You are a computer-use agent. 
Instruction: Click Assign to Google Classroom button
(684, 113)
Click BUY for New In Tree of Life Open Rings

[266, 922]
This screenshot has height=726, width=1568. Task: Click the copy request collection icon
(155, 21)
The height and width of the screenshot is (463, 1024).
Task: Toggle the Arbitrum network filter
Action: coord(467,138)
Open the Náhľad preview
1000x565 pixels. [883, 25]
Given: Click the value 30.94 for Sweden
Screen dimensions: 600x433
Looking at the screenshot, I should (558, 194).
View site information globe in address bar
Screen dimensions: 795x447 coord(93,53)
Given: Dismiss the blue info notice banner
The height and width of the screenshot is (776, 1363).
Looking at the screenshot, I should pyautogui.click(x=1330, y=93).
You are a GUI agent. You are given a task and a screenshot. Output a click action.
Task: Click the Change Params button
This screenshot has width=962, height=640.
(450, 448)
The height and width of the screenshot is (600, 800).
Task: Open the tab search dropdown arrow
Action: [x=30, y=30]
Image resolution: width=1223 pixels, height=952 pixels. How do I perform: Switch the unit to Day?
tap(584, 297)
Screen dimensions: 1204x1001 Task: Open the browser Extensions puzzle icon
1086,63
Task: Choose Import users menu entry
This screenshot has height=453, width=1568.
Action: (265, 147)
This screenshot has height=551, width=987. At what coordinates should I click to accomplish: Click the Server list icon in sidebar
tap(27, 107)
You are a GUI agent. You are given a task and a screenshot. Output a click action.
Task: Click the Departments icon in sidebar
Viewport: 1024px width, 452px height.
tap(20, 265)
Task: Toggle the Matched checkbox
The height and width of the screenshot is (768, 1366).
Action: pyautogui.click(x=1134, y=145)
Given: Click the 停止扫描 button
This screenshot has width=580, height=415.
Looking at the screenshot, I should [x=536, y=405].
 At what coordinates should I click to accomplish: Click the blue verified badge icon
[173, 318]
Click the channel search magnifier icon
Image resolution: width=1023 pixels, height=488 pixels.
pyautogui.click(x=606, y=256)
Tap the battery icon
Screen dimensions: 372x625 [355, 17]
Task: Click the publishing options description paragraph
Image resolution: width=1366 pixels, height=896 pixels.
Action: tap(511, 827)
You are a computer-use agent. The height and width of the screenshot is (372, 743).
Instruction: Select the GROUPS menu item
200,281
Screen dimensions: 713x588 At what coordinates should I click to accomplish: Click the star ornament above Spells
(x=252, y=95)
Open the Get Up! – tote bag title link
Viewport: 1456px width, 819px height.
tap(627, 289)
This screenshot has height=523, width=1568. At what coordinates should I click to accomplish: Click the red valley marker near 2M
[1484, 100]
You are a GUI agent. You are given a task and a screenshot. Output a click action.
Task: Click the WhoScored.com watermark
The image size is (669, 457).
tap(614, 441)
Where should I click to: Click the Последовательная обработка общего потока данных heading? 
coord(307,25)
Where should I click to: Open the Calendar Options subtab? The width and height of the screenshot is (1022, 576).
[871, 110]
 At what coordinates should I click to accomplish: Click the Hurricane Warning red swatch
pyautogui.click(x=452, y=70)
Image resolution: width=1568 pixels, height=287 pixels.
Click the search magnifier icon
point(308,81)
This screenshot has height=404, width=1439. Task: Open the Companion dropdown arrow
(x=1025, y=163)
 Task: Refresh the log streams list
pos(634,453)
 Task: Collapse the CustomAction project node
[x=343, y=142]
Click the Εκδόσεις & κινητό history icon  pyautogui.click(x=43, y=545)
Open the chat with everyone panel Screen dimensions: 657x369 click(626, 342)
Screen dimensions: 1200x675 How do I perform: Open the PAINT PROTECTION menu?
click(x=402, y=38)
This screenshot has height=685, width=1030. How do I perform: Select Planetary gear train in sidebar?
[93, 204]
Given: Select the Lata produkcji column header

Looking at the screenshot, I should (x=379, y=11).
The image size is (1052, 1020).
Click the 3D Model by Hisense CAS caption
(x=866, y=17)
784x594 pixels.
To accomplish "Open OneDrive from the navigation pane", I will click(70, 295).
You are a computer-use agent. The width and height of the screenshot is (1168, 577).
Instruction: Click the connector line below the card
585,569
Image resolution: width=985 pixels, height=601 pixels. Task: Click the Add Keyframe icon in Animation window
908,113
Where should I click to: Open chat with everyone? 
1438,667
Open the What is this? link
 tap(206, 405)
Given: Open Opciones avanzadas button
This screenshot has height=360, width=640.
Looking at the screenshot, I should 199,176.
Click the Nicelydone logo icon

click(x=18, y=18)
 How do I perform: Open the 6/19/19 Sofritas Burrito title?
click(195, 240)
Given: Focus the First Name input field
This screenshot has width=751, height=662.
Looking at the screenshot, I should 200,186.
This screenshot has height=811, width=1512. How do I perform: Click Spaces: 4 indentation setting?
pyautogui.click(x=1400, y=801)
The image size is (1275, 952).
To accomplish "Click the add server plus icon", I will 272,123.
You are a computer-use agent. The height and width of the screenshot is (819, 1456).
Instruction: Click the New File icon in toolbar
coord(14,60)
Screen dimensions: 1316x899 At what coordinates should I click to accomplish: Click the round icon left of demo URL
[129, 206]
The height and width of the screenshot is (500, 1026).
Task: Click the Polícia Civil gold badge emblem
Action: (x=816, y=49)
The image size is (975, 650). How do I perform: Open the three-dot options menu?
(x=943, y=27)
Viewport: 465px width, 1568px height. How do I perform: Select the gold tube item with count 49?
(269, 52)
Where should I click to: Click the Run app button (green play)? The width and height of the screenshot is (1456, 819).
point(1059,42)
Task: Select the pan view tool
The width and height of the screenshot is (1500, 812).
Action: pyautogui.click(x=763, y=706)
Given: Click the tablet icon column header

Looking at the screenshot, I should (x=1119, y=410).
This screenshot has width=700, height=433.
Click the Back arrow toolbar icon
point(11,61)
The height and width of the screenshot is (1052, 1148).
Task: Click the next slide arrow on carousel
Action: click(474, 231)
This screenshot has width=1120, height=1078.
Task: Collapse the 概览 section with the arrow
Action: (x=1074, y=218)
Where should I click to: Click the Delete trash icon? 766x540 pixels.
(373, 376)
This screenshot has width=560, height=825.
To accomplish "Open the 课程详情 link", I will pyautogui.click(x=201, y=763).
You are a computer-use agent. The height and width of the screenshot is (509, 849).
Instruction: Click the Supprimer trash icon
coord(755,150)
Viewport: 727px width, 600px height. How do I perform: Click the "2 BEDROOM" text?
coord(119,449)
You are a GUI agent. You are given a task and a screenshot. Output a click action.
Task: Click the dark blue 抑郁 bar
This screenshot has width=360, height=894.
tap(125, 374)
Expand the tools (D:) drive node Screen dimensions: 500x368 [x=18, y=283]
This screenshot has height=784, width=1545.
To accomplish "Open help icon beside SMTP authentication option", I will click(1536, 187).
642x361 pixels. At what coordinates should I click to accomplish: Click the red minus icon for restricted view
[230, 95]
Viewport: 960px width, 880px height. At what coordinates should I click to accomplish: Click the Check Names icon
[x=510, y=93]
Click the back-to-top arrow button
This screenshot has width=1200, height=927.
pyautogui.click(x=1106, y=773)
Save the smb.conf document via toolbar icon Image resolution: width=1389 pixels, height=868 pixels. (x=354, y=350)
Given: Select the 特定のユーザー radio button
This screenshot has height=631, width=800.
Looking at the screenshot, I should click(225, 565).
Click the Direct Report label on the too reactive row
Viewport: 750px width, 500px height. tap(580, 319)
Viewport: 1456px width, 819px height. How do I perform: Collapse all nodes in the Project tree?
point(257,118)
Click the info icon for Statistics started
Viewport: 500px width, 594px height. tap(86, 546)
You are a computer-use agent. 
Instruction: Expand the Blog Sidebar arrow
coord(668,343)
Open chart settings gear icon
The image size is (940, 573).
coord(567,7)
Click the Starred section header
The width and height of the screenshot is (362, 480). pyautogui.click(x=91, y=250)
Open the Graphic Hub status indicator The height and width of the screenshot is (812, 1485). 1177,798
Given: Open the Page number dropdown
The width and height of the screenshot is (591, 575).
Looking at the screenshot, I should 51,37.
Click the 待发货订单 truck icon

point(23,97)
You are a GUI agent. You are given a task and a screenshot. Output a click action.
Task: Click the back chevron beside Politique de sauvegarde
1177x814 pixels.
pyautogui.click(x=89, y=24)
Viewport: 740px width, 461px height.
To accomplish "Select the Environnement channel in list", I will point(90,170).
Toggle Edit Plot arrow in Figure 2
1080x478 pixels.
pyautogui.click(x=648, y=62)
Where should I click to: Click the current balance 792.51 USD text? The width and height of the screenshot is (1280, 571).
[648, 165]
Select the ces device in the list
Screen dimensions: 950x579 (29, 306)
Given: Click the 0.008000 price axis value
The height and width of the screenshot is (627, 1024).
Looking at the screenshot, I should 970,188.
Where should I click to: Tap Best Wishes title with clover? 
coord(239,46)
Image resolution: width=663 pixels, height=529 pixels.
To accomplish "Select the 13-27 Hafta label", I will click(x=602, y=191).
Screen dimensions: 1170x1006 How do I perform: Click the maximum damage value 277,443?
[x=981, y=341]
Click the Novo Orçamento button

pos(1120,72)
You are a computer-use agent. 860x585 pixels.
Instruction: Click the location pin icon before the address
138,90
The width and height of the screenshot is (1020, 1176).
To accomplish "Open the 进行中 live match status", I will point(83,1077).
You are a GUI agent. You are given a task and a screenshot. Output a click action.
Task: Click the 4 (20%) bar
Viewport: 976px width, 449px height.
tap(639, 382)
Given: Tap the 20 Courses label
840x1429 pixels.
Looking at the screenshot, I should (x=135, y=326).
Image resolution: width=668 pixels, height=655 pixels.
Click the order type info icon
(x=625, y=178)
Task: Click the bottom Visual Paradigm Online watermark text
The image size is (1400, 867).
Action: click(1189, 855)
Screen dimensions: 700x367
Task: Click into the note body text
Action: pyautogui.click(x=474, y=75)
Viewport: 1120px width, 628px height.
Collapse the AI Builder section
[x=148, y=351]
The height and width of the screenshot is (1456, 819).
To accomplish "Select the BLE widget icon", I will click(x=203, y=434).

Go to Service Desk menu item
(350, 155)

******

■ TASK TO COMPLETE
Select every line in the records above that contains the word "watermark".

■ PROBLEM SOLUTION
Task: Click the WhoScored.com watermark
Task: Click the bottom Visual Paradigm Online watermark text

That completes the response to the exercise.